Retype only what runs from the line that contains "Task: Expand Informations" through the last line of the listing below, both lines included.

[Input for this task]:
-- Opening Marker --

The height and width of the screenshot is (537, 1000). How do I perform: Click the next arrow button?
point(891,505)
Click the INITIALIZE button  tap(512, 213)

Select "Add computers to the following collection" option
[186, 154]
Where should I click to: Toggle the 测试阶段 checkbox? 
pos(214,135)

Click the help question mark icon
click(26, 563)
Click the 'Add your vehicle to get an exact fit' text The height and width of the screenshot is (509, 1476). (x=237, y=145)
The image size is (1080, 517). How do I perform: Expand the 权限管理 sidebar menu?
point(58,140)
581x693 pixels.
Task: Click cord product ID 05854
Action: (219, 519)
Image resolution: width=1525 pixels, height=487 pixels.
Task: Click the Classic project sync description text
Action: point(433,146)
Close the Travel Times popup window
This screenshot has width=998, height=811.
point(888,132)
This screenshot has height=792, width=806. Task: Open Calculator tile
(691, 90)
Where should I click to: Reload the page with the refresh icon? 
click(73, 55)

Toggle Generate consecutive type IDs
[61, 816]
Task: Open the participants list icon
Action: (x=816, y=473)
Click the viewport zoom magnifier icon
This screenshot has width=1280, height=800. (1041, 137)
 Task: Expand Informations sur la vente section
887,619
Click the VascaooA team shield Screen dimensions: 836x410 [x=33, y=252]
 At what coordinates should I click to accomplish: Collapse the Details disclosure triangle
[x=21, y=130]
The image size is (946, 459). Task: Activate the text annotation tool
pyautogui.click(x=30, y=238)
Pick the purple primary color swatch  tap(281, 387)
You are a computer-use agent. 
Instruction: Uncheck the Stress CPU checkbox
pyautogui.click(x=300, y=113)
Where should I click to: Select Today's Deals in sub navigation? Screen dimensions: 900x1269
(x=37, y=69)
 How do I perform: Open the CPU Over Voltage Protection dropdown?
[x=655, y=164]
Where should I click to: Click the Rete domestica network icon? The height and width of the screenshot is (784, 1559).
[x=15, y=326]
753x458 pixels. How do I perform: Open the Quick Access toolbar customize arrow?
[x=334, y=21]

-- Closing Marker --

[Task answer]:
 Task: Expand Informations sur la vente section
887,619
Click the VascaooA team shield Screen dimensions: 836x410 [x=33, y=252]
 At what coordinates should I click to accomplish: Collapse the Details disclosure triangle
[x=21, y=130]
The image size is (946, 459). Task: Activate the text annotation tool
pyautogui.click(x=30, y=238)
Pick the purple primary color swatch  tap(281, 387)
You are a computer-use agent. 
Instruction: Uncheck the Stress CPU checkbox
pyautogui.click(x=300, y=113)
Where should I click to: Select Today's Deals in sub navigation? Screen dimensions: 900x1269
(x=37, y=69)
 How do I perform: Open the CPU Over Voltage Protection dropdown?
[x=655, y=164]
Where should I click to: Click the Rete domestica network icon? The height and width of the screenshot is (784, 1559).
[x=15, y=326]
753x458 pixels. How do I perform: Open the Quick Access toolbar customize arrow?
[x=334, y=21]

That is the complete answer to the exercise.